As some countries in Europe and some states in the United States begin reopening for business, the long-term impacts of shutting down global economies are being debated by experts and amateurs alike.
The U.S. stock market, as tracked by the S&P 500, is still down about 10% from its pre-virus peak in February.
On the other hand, it has recovered 31% from the bottom five weeks ago.
First-quarter U.S. GDP was down 5.8%. The second-quarter fall is expected to be even greater, and corporate income will be down across the board for 2020.

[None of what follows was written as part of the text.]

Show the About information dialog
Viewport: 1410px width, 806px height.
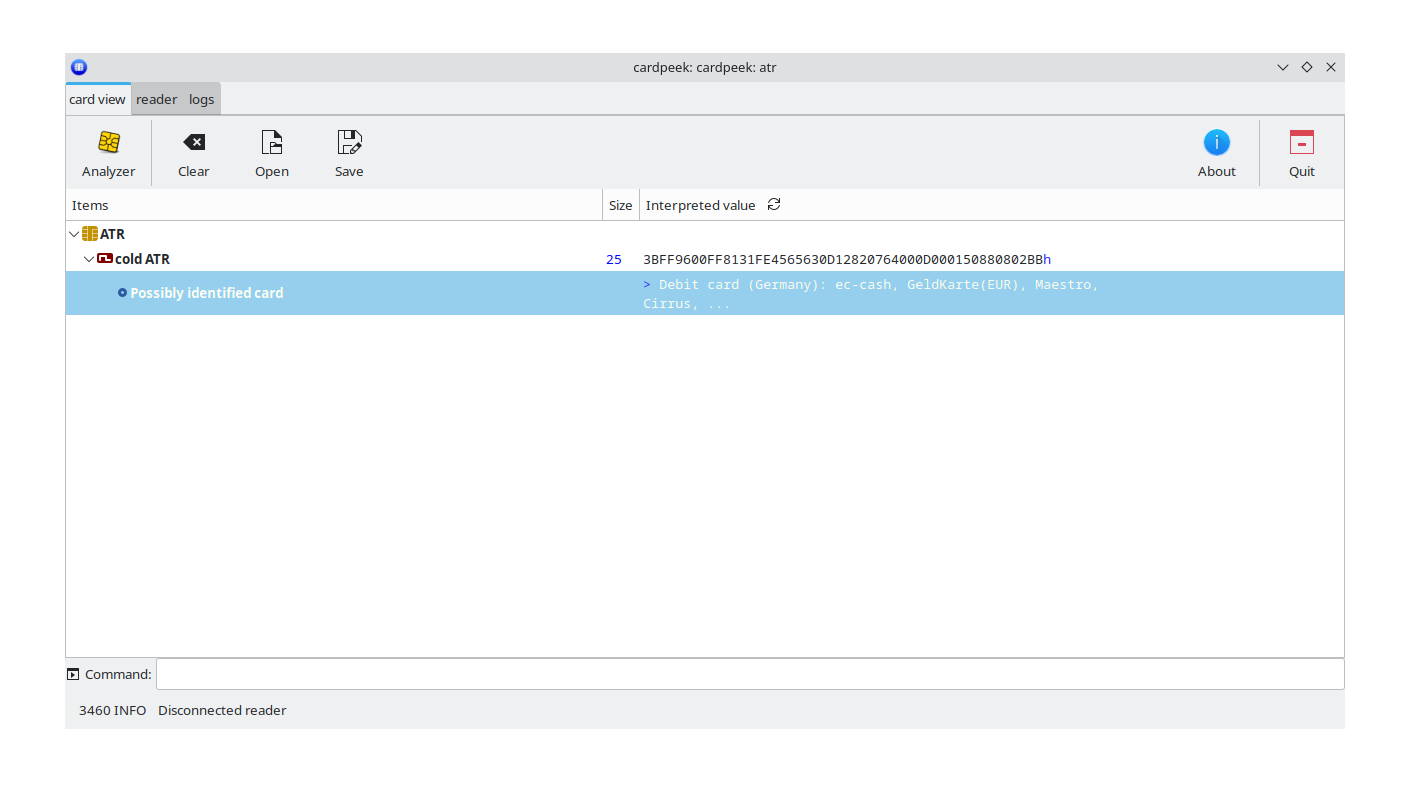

Why is the stock market heading back up?
We could debate theories. Some say CARES Act funds are mostly going to big business. Some point out that the rest of the world sees the U.S. stock market as a safe haven right now.
And some remind us that the entire market is manipulated by Wall Street.

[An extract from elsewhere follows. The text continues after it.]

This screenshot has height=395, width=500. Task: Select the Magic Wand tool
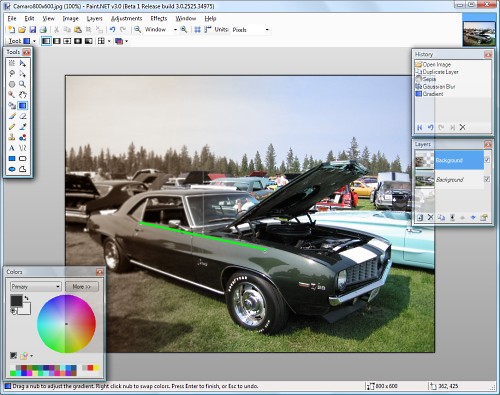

The bottom line for anyone who holds much or most of their net worth in stocks and mutual funds is that you now have a second chance to take some profits off the table.

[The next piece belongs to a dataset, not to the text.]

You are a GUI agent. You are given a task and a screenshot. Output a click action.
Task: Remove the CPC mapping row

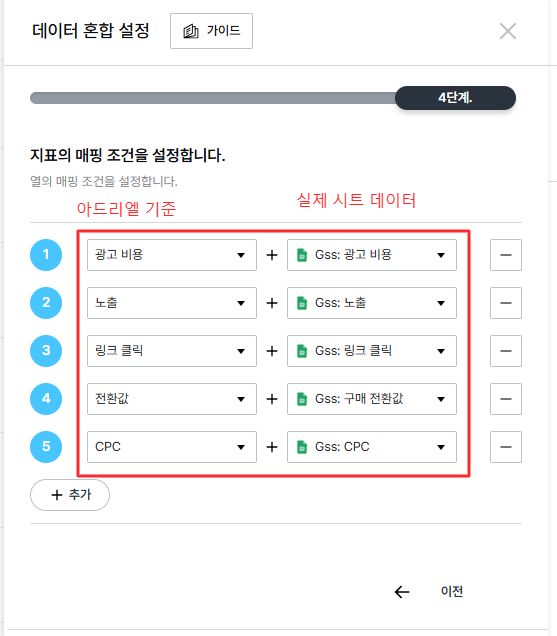point(505,447)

Even though you may be down 10% from February’s high, you’re way up from the recent meltdown low. Plus, you likely invested before February.
Diversification Is Always The Winner
All that aside, you know my mantra: Diversify or die broke.
The message from one gold guy I’ve known for years has become even more narrow in response to the coronavirus crisis. He’s always maintained that gold is the only true storage of value. Paper money is worthless. Stocks are worthless. Now he’s arguing that even real estate is worthless.
This gold guy has been touting his arguments for more than 40 years, and he’s probably feeling vindicated right now. Gold is up about 11% since the beginning of February.
Still, I have to disagree.
Paper money, sure. That’s not worth the paper it’s printed on (to mis-reference Voltaire).
But I don’t want to be invested in any one thing—including gold.
I own some gold… the kind that makes sense to me—coins. These are easily stored, easily transported, and easily traded. I have gold coin reserves in each place where Kathleen and I intend to spend time long term. That way, wherever we end up in a time of crisis, we have a safety net in place.
I also have a small stock portfolio. It’s been down, down, and down and now back up again over the past couple of months. I check in on it a couple of times a week, but I don’t worry when I see falling values.
I don’t have to worry, because, again, it’s one piece of a bigger picture.
I’m a real estate guy, and this is where the gold guy and I are really at loggerheads.
He holds that, when fiat currencies completely implode and we humans revert to medieval strategies like barter and gold coins for commerce, then real estate will have no value.
I don’t follow.
Of course real estate will continue to have value. The question will become how the value will be counted. Will my apartment in Paris be worth 10,000 chickens or 1 million chickens? More important, if I wanted to sell my apartment, what would I do with all those chickens?
Probably smarter to rent out the place for a combination of chickens and goats paid monthly.
Cash flow… or gold coin flow… or chicken and goat flow is the main reason to have real estate in your portfolio.
The other reason to invest in real estate, as I see it, is as a storage of wealth.
Maybe you can’t rent the piece of land you own in Fill In The Blank Country, but it will hold some value even if the world walks away from fiat currency. Worst case, you could build a hut on it and grow your own food.
The other thing that real estate (like gold) does is ride out inflation.
That’s going to become key over the next couple of years, I believe, as the world works through pandemic crisis effects. Governments are printing trillions of dollars, billions of euros, and loads of other currencies to help prop up their economies. The increases in money supply will impact inflation, even as global GDP shrinks this year.
Of course, no one, including me, really knows how our current extraordinary circumstances will play out.
Take whatever you’ve got and spread it around.
If everything you’ve got is in stocks, it shouldn’t be.
Use the current window, while values have rebounded, to adjust.